Staying on a friend’s sofa might be a good short-term solution if you have to leave home and you have nowhere else to go. However you may start to feel that you are getting in your friend’s way. This could affect your friendship in the future.
- Always go and get some housing advice and support. Some local councils can refer you to Nightstop if you’re aged 16-25. There may not always be a place available, a place is not guaranteed but it’s worth a try. To find your local housing authority click on this link www.getconnected.org.uk/ www.themix.org.uk/get-support/find-local-services
- Try to sort out where you are going to stay the day before you need it. If you leave it too late to contact a mate then you could find yourself with nowhere to go.
- If you are staying in the home of your friend’s parents you must ask them yourself whether it’s ok to stay, don’t just rely on your mate’s say so.
- If your friend lives in supported accommodation and you want to stay with them, check with the staff first. Some young people who don’t ask permission get asked to leave their housing project so both you and your mate will be without anywhere to stay. Also you may want to live in that accommodation and are waiting for a vacancy, staying uninvited could lose you the opportunity.

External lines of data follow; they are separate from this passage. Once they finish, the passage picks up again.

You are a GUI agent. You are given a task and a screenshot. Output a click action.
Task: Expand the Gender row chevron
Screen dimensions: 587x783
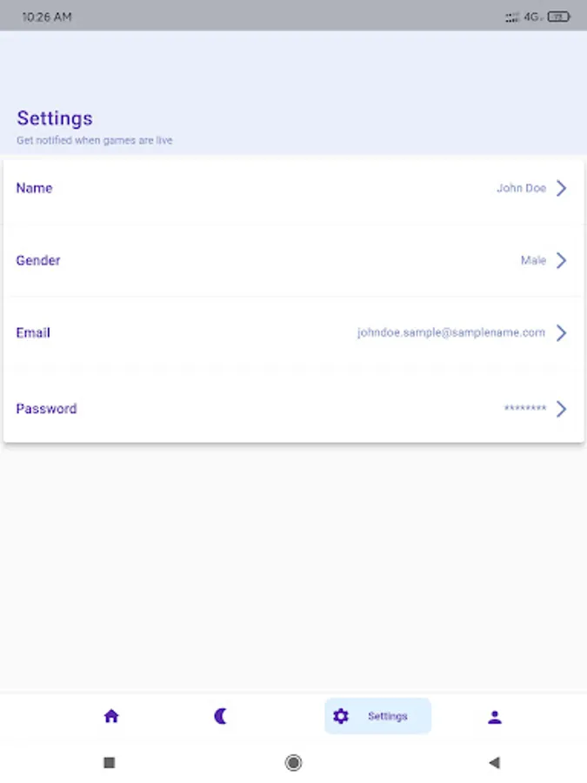click(562, 260)
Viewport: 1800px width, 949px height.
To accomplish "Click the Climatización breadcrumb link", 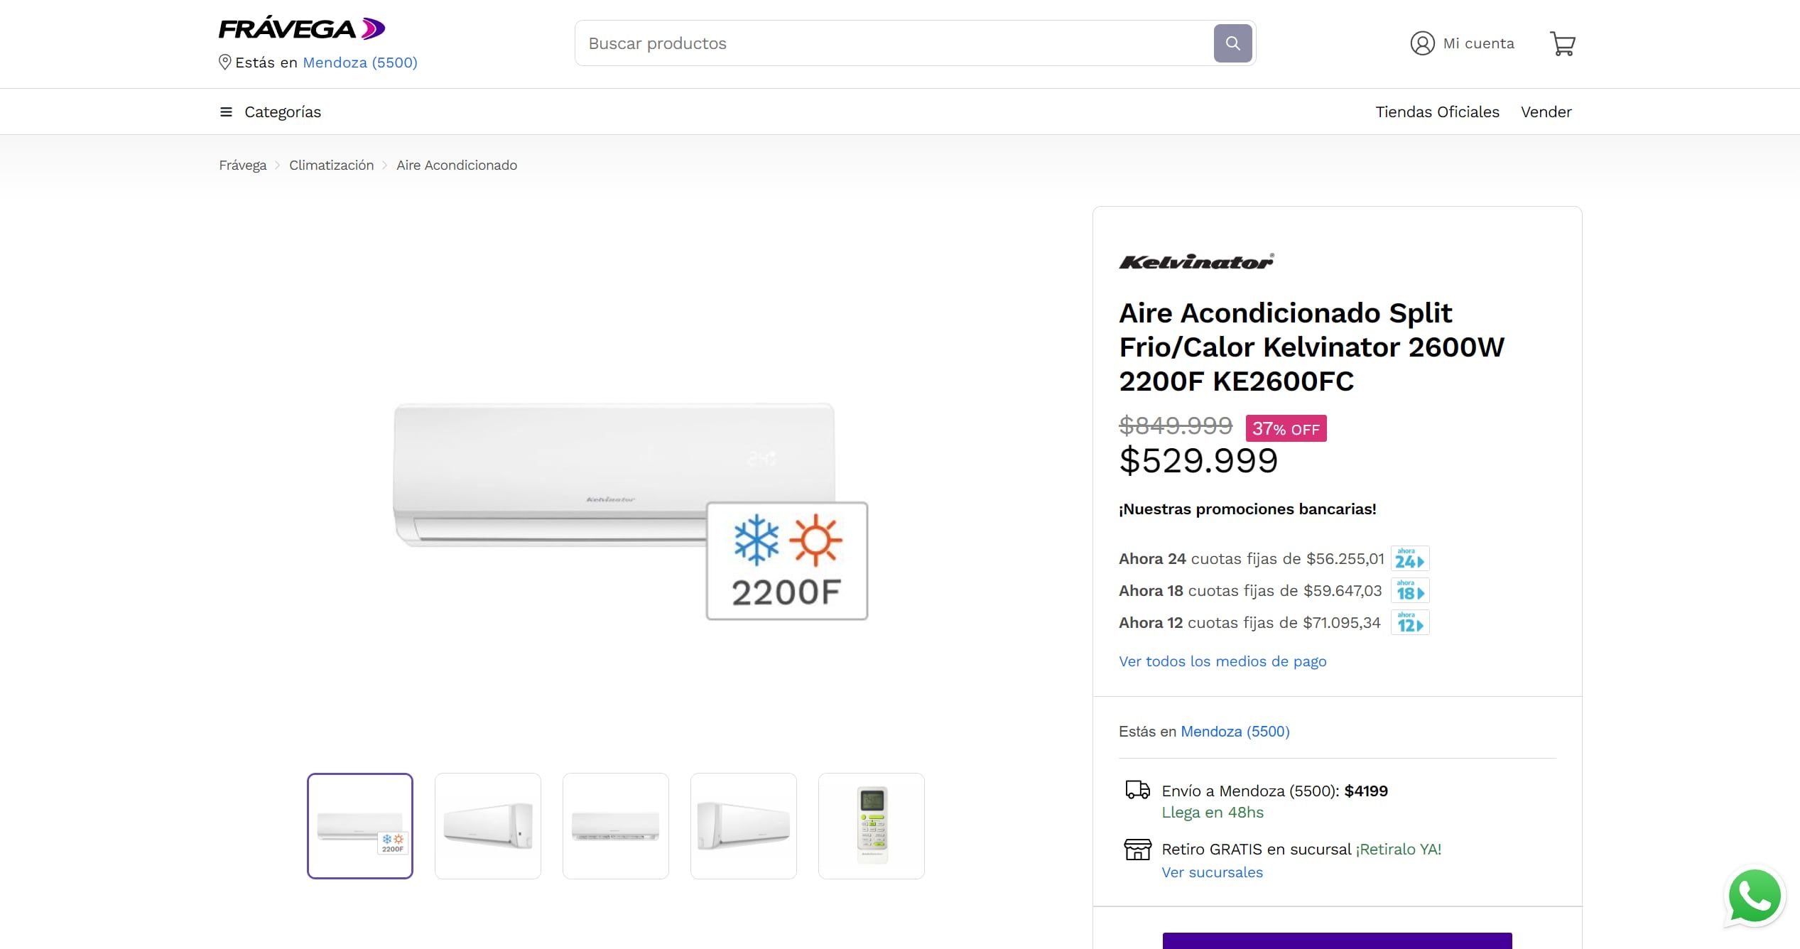I will (x=331, y=165).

You will need to find somewhere of your own eventually. Staying with friends doesn’t mean you have found a home. You could still be classed as homeless and you may be entitled to help from the council, which could include housing.
Even if the council does not accept you as homeless, they may be able to help you find affordable accommodation. Homeless people have the right to ask for housing advice from their local council’s housing options and housing/homelessness department. A local housing adviser can check why the council will not accept your homeless application, or give you any advice on housing.